### Texte fourni

Les élections du 8 septembre se sont déroulées, de l’avis de la majorité des participants et des différents observateurs à la fois nationaux et internationaux, dans des conditions relativement acceptables et saines. A l’issue de chaque consultation, et c’est la règle, on trouve des perdants et des gagnants. Et forcément, les premiers n’ont pas la même appréciation que les seconds. C’est ce qu’on relève à la suite de certains communiqués publiés jusqu’à présent par les formations politiques en lice. En termes de sièges obtenus au niveau de la Chambre des Représentants, les gagnants, à différents degrés, sont au nombre de cinq : le RNI, le PI, l’USFP, le PPS et dans une moindre mesure le PAM. Les stagnants sont constitués par le MP et l’UC. Le grand perdant de ces consultations est sans conteste le PJD qui a subi un effondrement quasi-total ayant vu le nombre de sièges dégringoler de 125 en 2016 à seulement 13 en 2021, soit un chiffre qui ne lui permet même pas d’avoir un groupe parlementaire.
On peut disserter à souhait sur les résultats de ces élections qui ont concerné, pour la première fois, les législatives, les communales et les régionales. Les différents partis politiques sont encore engagés dans les tractations portant soit sur la formation du gouvernement, soit sur la constitution des bureaux des conseils communaux et régionaux. Ce n’est qu’une fois le processus achevé, et toutes les statistiques sur les élections publiées, que l’on pourrait procéder à une évaluation d’ensemble et à une analyse fouillée.
Pour l’heure, tous les regards sont braqués sur le siège central du RNI là où le Chef du Gouvernement désigné, Mr Aziz Akhannouch, mène ses consultations pour former sa majorité avant de passer à l’étape ultime qui consiste à répartir les portefeuilles sur les partis de la prochaine majorité et à élaborer le programme gouvernemental. Après un premier round de consultations, Il semble que le contour du prochain gouvernement se précise : il regrouperait à côté du RNI, arrivé en tête, les deux autres partis arrivés respectivement deuxième et troisième à savoir le PAM et le RNI. Avec une telle composition, le gouvernement disposera d’une majorité confortable de 270 voix sur un total de 395 sièges, soit plus des deux tiers des membres du parlement (68,3%). Face à une telle majorité qui se veut «forte et homogène», à l’image du gouvernement qu’elle soutient, on aura une opposition formée d’une mosaïque de partis aux sensibilités opposées rendant toute coordination pratiquement impossible, sauf à faire émerger des blocs homogènes. Dans cette hypothèse, on aurait trois blocs d’opposition : un bloc formé autour des partis de gauche, un deuxième autour des partis libéraux et conservateurs qui pourraient opter pour le soutien au gouvernement sans y être, et le groupement du PJD qui fera vraisemblablement jeu à part, en attendant qu’il se remette de sa défaite pour voir clair et procéder aux clarifications nécessaires qui le repositionneraient sur la scène politique.

######
### Données enregistrées

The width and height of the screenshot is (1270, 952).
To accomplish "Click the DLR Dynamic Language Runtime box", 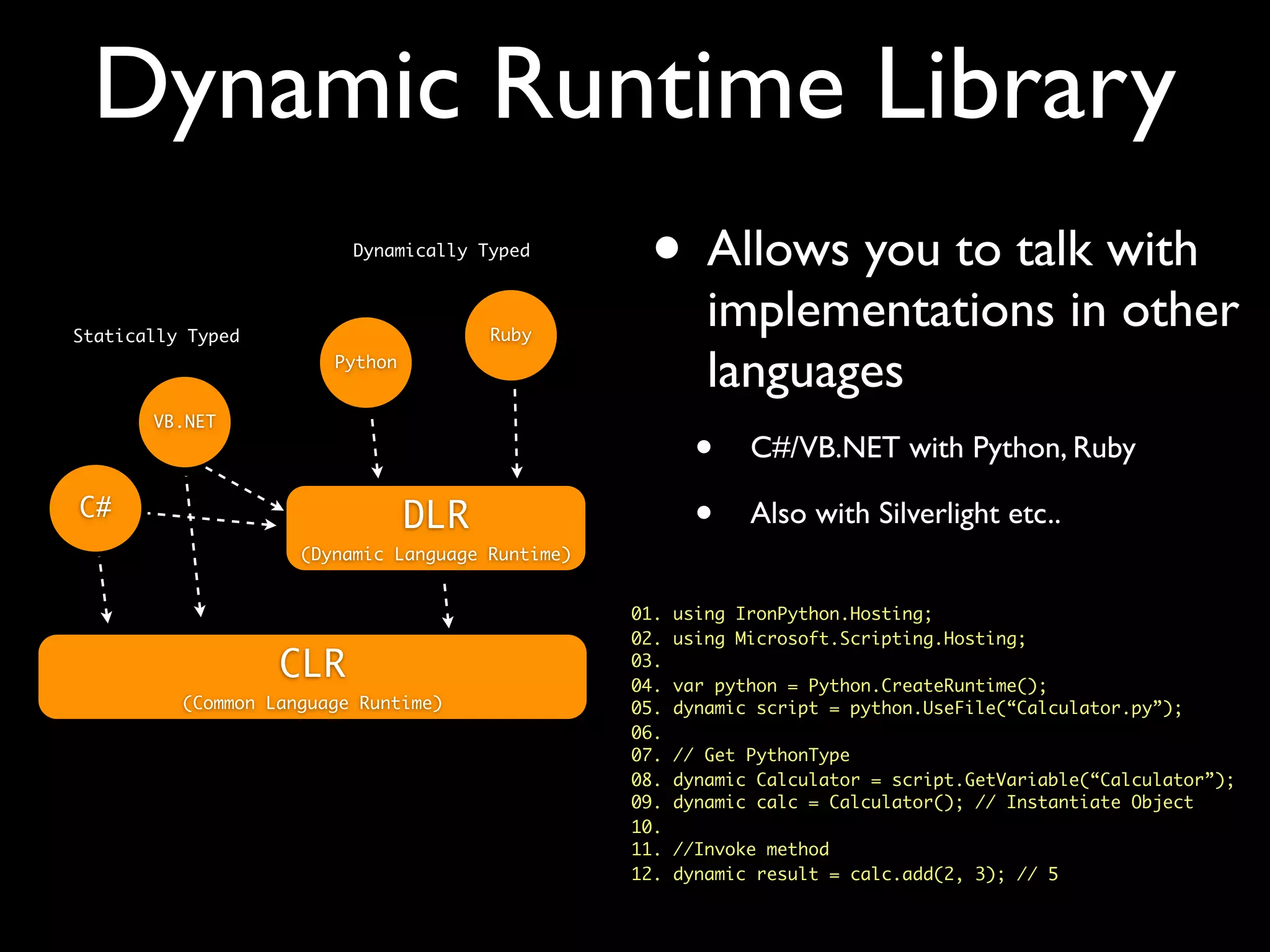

######

* [Liste des tâches]:
**a.** D'après l'article sur les élections du 8 septembre, combien de sièges le PJD a-t-il obtenus en 2021 ?
**b.** Recopiez fidèlement, dans l'article sur les élections du 8 septembre, tout le passage allant de « On peut disserter » jusqu'à « une analyse fouillée. ».
**c.** Rédigez la suite de l'article consacré aux élections du 8 septembre, en partant de sa dernière phrase.

* [Réponses]:
**a.** 13 sièges.

**b.**
On peut disserter à souhait sur les résultats de ces élections qui ont concerné, pour la première fois, les législatives, les communales et les régionales. Les différents partis politiques sont encore engagés dans les tractations portant soit sur la formation du gouvernement, soit sur la constitution des bureaux des conseils communaux et régionaux. Ce n’est qu’une fois le processus achevé, et toutes les statistiques sur les élections publiées, que l’on pourrait procéder à une évaluation d’ensemble et à une analyse fouillée.

**c.**
Bien sûr, une telle configuration de l’hémicycle n’est pas sans poser des interrogations sur la viabilité de l’exercice démocratique. En effet, une démocratie ne peut fonctionner correctement que par l’existence d’un équilibre entre la majorité et l’opposition. Tel ne semble pas être le cas selon l’architecture envisagée. Par conséquent, le risque est grand de voir la démocratie virer vers un certain autoritarisme que d’aucuns désignent par un vocable qui a fait son entrée dans le dictionnaire à savoir « la démocrature » ! (Contraction de démocratie et de dictature). D’ailleurs, on a vu comment le communiqué publié par les trois premiers partis au sujet de la formation des majorités des collectivités territoriales, a bloqué, sauf de rares exceptions, les autres partis d’accéder aux postes de responsabilité. Par un tel comportement qui relève d’un esprit hégémonique, faisant jouer la seule majorité arithmétique, on a éliminé des compétences qui seraient d’une grande utilité pour la collectivité concernée et le pays dans son ensemble. Ce calcul courtermiste ne fait que sacrifier l’intérêt général pour assouvir des appétits catégoriels et égoïstes.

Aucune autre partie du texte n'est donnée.